Molecular and Cellular Biology ◽

10.1128/mcb.13.1.443 ◽

1993 ◽

Vol 13 (1) ◽

pp. 443-448 ◽

Cited By ~ 65

Author(s):

W Guo ◽

M Chen ◽

T S Yen ◽

J H Ou

Keyword(s):

Hepatitis B Virus ◽

Hepatitis B ◽

Mammalian Cells ◽

Core Promoter ◽

Regulatory Sequence ◽

Cell Type Specificity ◽

Specific Expression ◽

The Core ◽

Upstream Regulatory Sequence ◽

B Virus

The core promoter of hepatitis B virus shows hepatocyte specificity, which is largely dependent on an upstream regulatory sequence that overlaps with viral enhancer II. Footprint analyses by numerous groups have shown binding by cellular proteins over a large stretch of DNA in this region, but the identity of these proteins and their role in core promoter function remain largely unknown.
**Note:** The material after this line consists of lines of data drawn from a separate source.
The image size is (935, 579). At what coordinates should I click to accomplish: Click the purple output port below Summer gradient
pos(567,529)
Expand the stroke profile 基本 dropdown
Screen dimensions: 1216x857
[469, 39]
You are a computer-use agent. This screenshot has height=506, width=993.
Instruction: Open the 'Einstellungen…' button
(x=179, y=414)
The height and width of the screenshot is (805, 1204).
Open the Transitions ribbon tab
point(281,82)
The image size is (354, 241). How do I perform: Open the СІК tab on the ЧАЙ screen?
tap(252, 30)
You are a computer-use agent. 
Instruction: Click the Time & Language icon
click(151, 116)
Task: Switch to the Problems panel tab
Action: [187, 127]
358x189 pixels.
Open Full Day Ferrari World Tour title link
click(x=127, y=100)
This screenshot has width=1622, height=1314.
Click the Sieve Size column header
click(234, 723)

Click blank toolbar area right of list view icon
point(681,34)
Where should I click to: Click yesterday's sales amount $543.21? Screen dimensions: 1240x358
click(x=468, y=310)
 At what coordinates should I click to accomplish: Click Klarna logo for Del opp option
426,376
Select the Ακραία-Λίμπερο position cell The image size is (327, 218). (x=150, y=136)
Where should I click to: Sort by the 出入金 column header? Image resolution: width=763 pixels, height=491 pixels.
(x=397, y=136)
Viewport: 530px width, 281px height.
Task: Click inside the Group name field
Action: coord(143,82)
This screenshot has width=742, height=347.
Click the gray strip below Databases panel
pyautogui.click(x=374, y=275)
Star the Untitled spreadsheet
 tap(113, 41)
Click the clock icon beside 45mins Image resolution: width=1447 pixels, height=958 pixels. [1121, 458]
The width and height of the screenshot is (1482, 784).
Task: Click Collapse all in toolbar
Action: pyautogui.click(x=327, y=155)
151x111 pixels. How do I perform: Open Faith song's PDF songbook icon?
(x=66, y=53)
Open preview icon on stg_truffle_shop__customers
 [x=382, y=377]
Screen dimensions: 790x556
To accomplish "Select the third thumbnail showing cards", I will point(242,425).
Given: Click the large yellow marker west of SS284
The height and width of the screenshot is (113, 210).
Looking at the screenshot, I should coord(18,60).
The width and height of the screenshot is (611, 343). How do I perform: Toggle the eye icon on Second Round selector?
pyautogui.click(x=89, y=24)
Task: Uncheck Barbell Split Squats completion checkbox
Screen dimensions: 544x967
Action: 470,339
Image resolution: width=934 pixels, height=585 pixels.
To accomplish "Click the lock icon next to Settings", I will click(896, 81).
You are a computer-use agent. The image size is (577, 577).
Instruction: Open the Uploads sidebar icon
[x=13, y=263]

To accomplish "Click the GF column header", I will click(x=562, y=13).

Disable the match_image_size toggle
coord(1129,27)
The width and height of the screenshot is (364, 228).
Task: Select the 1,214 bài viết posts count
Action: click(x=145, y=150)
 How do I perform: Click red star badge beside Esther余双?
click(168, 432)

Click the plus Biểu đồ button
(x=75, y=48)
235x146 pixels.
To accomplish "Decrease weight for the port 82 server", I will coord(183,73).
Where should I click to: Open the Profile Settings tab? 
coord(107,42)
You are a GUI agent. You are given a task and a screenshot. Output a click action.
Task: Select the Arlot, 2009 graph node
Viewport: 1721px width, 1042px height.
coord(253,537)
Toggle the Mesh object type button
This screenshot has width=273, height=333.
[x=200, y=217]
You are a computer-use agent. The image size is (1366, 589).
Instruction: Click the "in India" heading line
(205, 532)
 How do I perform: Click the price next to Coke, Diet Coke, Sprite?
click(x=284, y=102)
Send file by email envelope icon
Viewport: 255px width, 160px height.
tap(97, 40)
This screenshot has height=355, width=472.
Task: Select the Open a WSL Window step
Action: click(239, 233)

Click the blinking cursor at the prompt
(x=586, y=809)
We present data showing that the transcription factor HNF-4 is one such factor, as it activates the core promoter approximately 20-fold via a binding site within the upstream regulatory sequence. Since HNF-4 is enriched in hepatocytes, its involvement at least partially explains the hepatocyte specificity of this promoter. In addition, however, we have found a region upstream of the HNF-4 site that suppresses activation by HNF-4 in HeLa cells but not in hepatoma cells. Therefore, the cell type specificity of the core promoter appears to result from a combination of activation by one or more factors specifically enriched in hepatocytes and repression by some other factor(s) present in nonhepatocytes, and it may provide a convenient model system for studying this type of tissue-specific transcriptional regulation in mammalian cells.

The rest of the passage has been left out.